[DATA IN THIS EXERCISE]
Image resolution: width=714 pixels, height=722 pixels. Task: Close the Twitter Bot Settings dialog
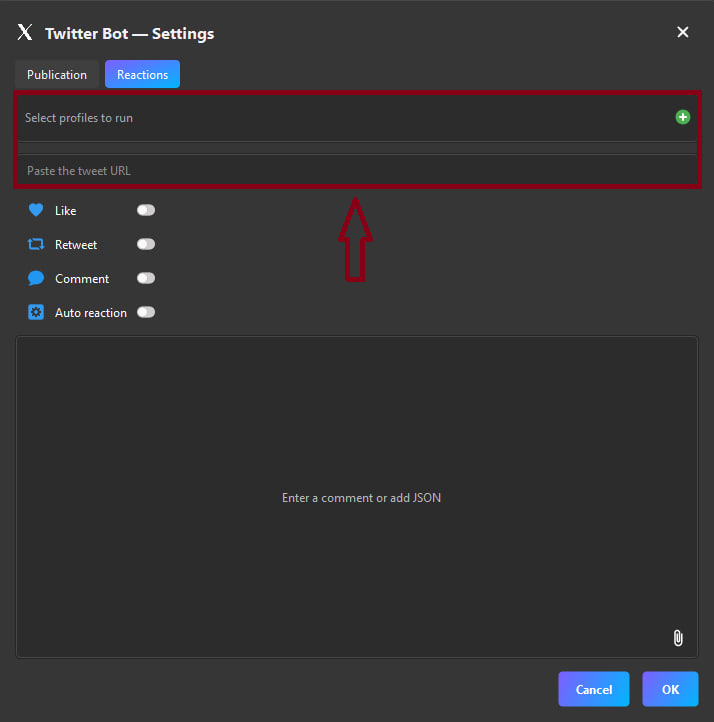click(682, 32)
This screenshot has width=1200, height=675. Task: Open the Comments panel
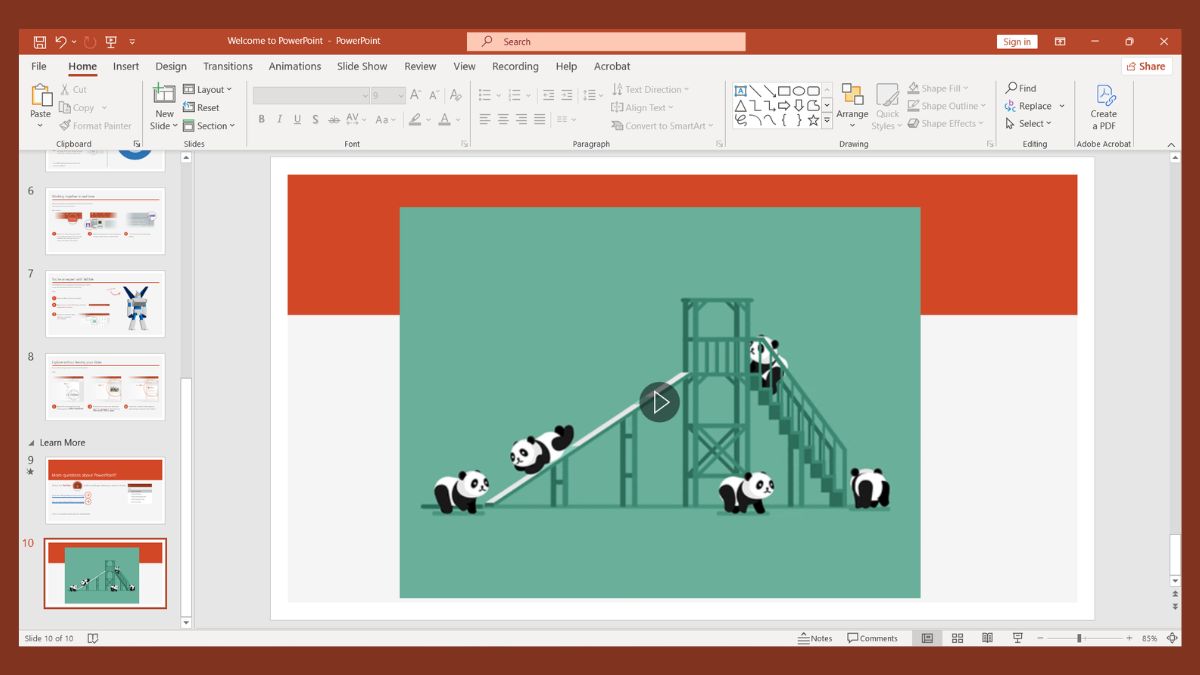[x=874, y=637]
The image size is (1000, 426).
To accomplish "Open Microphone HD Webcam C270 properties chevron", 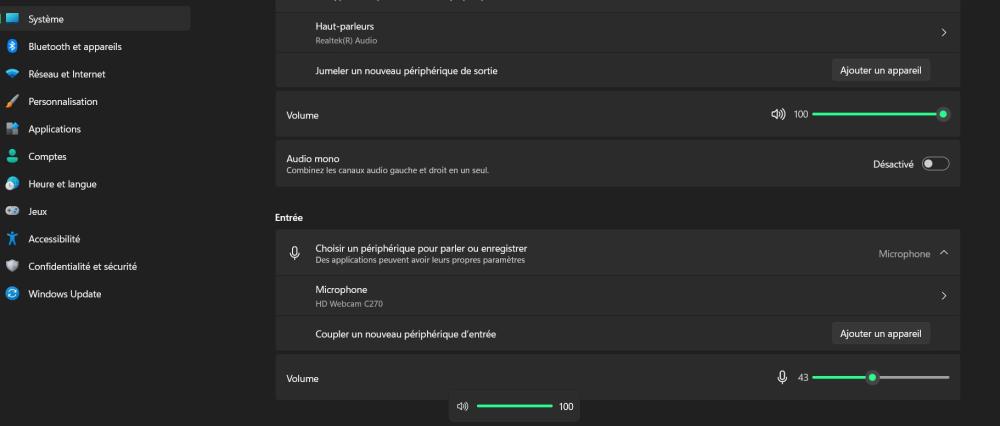I will [944, 296].
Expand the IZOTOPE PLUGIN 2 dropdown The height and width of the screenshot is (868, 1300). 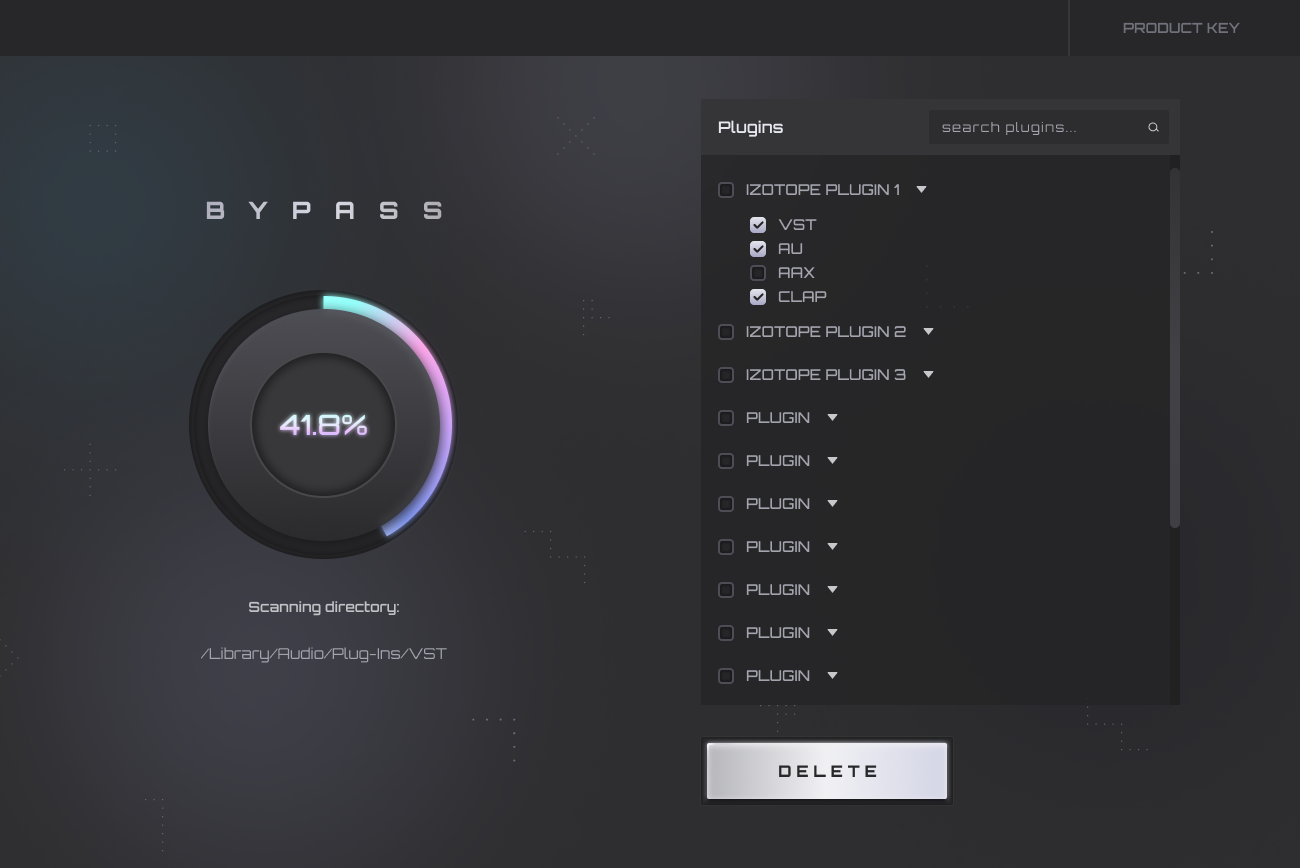click(x=928, y=331)
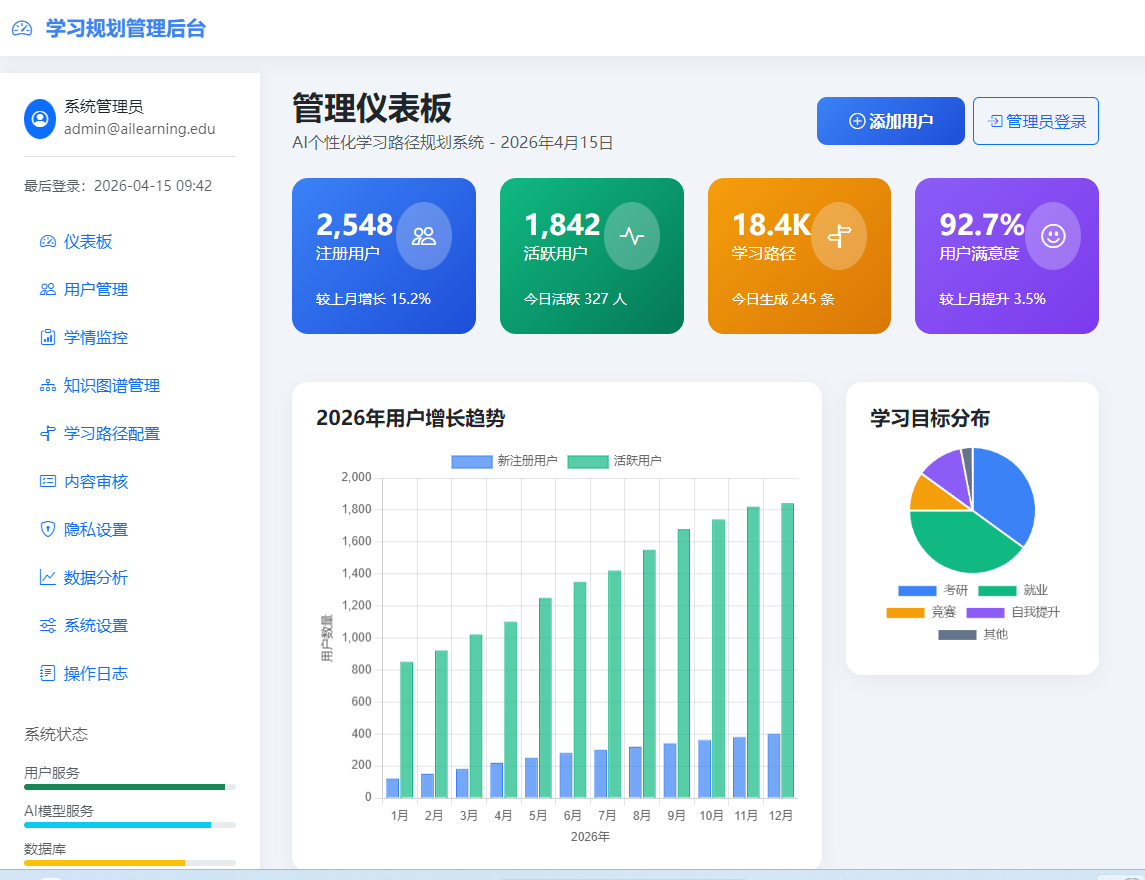
Task: Click the app logo icon beside 学习规划管理后台
Action: pos(22,28)
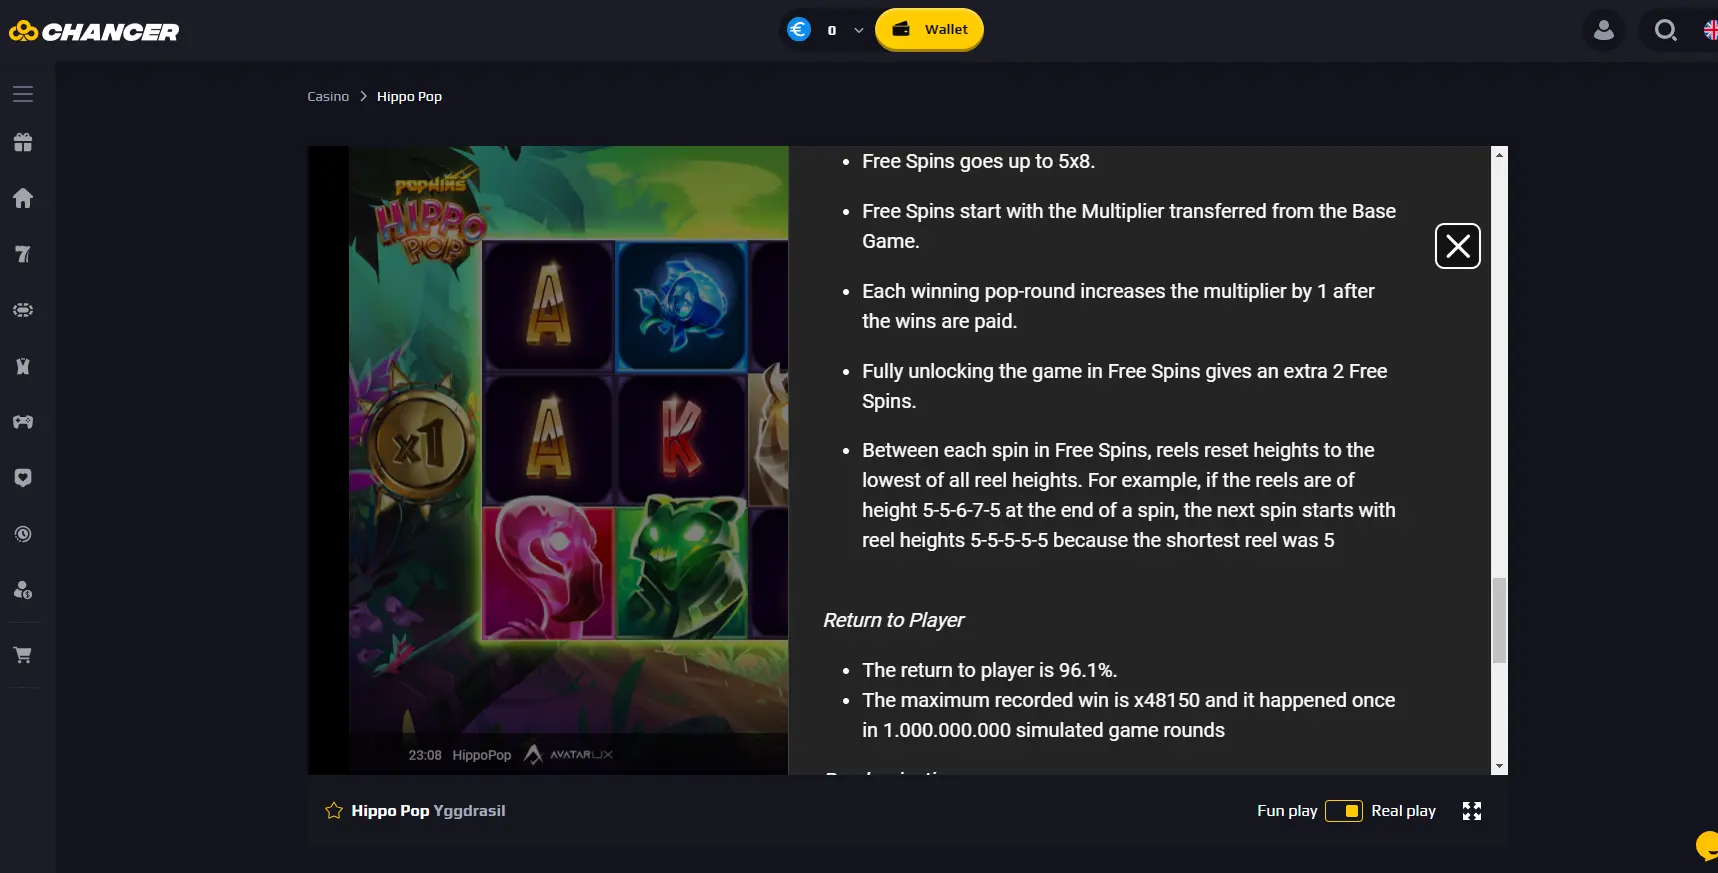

[EXERCISE INSTRUCTIONS] Copy nothing but the lines from the start of the entries through the line with "The image size is (1000, 426).". Write them out exactly, without pictures.

[FINISHED TASK]
Image resolution: width=714 pixels, height=722 pixels. Task: Close the Twitter Bot Settings dialog
click(682, 32)
This screenshot has width=1200, height=675. Task: Open the Comments panel
[x=874, y=637]
The image size is (1000, 426).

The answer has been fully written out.